Stored data
'''
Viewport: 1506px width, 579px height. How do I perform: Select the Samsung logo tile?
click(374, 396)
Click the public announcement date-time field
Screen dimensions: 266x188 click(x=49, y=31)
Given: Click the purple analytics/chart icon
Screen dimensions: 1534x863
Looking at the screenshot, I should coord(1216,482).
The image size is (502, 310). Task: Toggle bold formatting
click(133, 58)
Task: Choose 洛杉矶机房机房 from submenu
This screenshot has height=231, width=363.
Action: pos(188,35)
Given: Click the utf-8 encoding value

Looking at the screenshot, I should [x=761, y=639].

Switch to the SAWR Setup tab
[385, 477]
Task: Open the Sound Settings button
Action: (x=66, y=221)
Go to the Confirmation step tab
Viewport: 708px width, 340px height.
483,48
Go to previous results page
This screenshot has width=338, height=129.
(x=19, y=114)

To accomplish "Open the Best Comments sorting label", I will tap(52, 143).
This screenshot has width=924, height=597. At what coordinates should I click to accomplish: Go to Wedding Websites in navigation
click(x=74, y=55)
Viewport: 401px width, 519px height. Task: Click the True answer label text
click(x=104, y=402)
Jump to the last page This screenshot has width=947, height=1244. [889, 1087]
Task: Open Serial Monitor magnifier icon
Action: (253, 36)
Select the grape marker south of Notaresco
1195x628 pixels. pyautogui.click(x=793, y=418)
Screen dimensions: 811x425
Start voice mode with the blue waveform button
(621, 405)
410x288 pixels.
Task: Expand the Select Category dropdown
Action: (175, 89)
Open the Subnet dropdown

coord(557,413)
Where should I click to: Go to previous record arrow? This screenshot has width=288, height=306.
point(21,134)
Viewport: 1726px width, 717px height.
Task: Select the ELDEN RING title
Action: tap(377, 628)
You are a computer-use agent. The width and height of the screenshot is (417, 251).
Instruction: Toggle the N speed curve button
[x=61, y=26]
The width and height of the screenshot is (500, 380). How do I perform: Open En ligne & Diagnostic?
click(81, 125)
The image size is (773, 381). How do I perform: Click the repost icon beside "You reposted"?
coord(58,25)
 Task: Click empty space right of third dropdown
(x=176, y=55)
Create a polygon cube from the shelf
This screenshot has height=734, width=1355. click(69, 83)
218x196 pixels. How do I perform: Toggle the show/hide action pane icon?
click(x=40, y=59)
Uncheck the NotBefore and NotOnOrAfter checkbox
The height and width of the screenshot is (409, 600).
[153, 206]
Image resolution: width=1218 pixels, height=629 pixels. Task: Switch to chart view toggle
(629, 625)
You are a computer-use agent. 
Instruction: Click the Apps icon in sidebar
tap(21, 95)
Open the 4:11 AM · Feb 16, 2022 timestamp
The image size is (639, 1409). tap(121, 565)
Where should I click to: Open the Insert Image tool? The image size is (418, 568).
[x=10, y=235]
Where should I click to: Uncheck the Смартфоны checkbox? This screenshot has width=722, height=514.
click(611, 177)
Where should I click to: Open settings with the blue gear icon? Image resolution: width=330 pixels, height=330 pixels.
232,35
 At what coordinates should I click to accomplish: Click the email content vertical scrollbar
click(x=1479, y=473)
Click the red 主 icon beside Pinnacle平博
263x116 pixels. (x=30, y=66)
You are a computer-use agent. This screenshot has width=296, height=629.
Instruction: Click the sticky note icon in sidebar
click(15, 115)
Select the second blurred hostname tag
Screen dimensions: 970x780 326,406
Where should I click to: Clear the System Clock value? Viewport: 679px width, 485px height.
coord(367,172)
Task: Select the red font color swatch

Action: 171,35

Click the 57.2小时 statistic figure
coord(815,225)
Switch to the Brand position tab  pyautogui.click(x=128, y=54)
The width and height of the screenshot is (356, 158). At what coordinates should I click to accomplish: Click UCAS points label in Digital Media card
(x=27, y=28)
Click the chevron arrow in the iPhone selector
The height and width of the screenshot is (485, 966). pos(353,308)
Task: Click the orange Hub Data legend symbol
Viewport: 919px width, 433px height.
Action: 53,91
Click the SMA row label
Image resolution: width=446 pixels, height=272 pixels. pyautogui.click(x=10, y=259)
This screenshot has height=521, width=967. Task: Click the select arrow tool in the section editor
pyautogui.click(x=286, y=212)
'''
> _Task to complete_
Filter the entries above down to the lines that contain the word "agent".

> _Result for this exercise_
You are a computer-use agent. The width and height of the screenshot is (417, 251).
You are a computer-use agent. 
You are a computer-use agent. This screenshot has width=296, height=629.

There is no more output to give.